Tilang angkot tua di Bogor ternyata belum bikin sopir kapok. Meski razia digencarkan, banyak yang tetap nekat beroperasi sambil main kucing-kucingan menghindari petugas. Faktor ekonomi jadi biang keladi utama kenapa penertiban ini belum ngefek jera.
Data Dinas Perhubungan Kota Bogor mencatat ada 1.854 unit angkot berusia di atas 20 tahun. Trayek 02 paling dominan dengan 196 kendaraan tua. Di lapangan, sopir-sopir ini masih asyik narik penumpang, padahal sudah melanggar aturan usia kendaraan.

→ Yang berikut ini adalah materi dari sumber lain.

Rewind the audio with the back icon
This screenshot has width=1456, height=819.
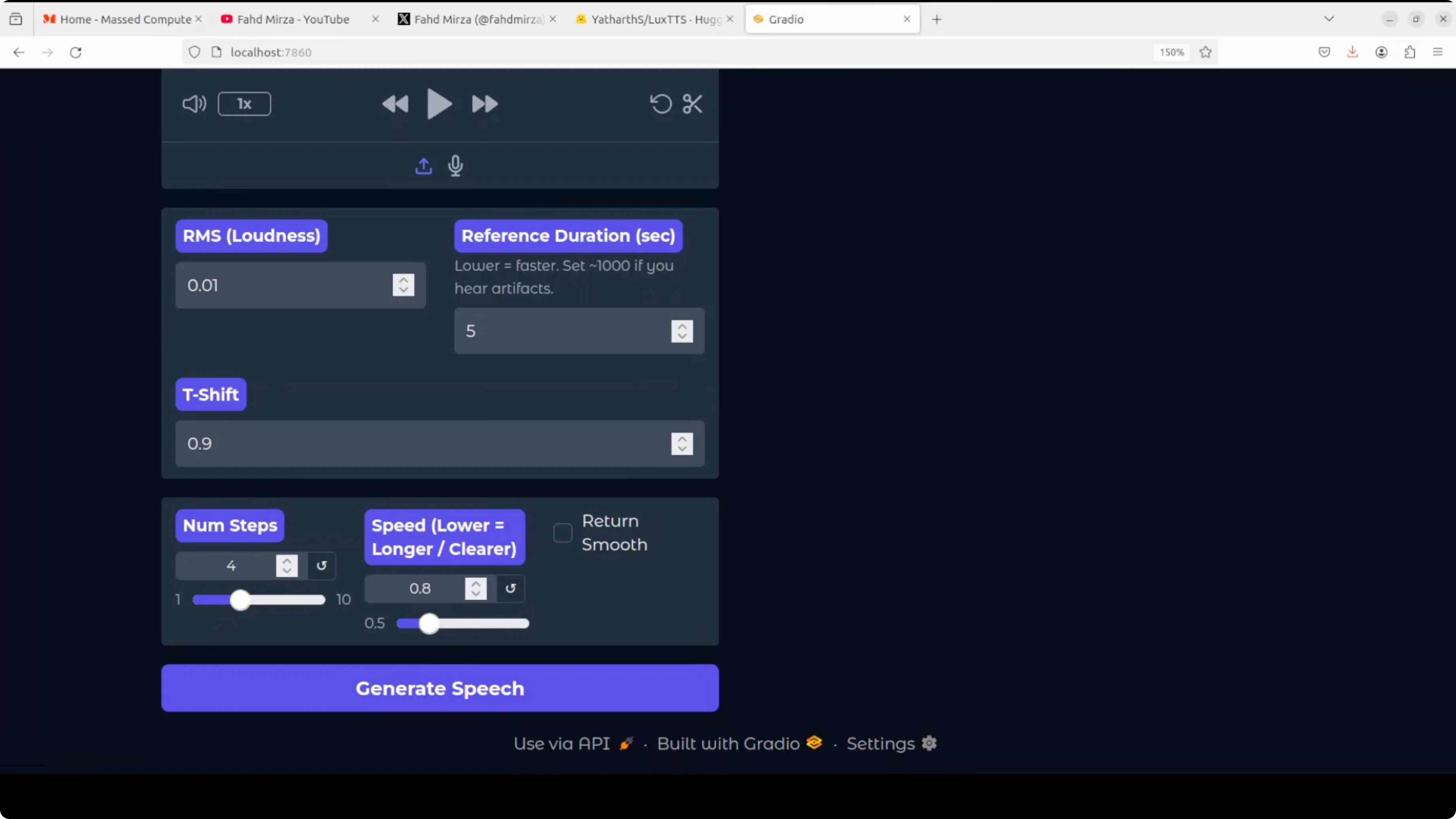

Mengapa Tilang Tak Membuat Sopir Jera?
Sopir seperti Irwan melihat tilang cuma sebagai risiko kerja biasa. Angkot keluaran 2005 yang dikendarainya sudah genap 20 tahun, tapi tetap dipakai. "Kalau saya ditilang pernah mau itu dari Polisinya atau Dishubnya. Jadi kucing-kucingan aja. Kalau kita lagi sial ya berarti kena tilang," jelas Irwan.
Faktor ekonomi bikin mereka no cap nekat terus jalan. Setoran harian Rp100 ribu wajib disetor, sisanya buat biaya hidup dan sekolah anak. Angkot jadi satu-satunya sumber nafkah, tanpa solusi transisi kerja yang jelas dari pemerintah.
Penertiban Berlanjut, Tapi Sopir Butuh Solusi Nyata
Irwan bilang, kendaraan tua tetap bisa layak kalau rajin dirawat. "Sebenarnya layak tidak layak. Karena tergantung perawatan. Kita sopir bilang ke bos kalau ada masalah di mobil terus nanti pasti langsung dibenerin," ujarnya. Ia khawatir penghapusan massal malah nambah pengangguran.
Sementara itu, Kepala Bidang Lalu Lintas Dishub Bogor, Coki Irsanja, tegas bakal terus gencarkan razia. "Jadi tidak langsung kami potong urat nadinya, tapi ada tahapannya. Dokumennya kami tilang, kemudian kami himbau untuk tidak beroperasi," katanya. Hingga 6 Januari, sudah 89 angkot tua kena jaring.
Angkot tua ini seperti old but gold versi sopir Bogor—masih diandalkan meski regulasi bilang pensiun.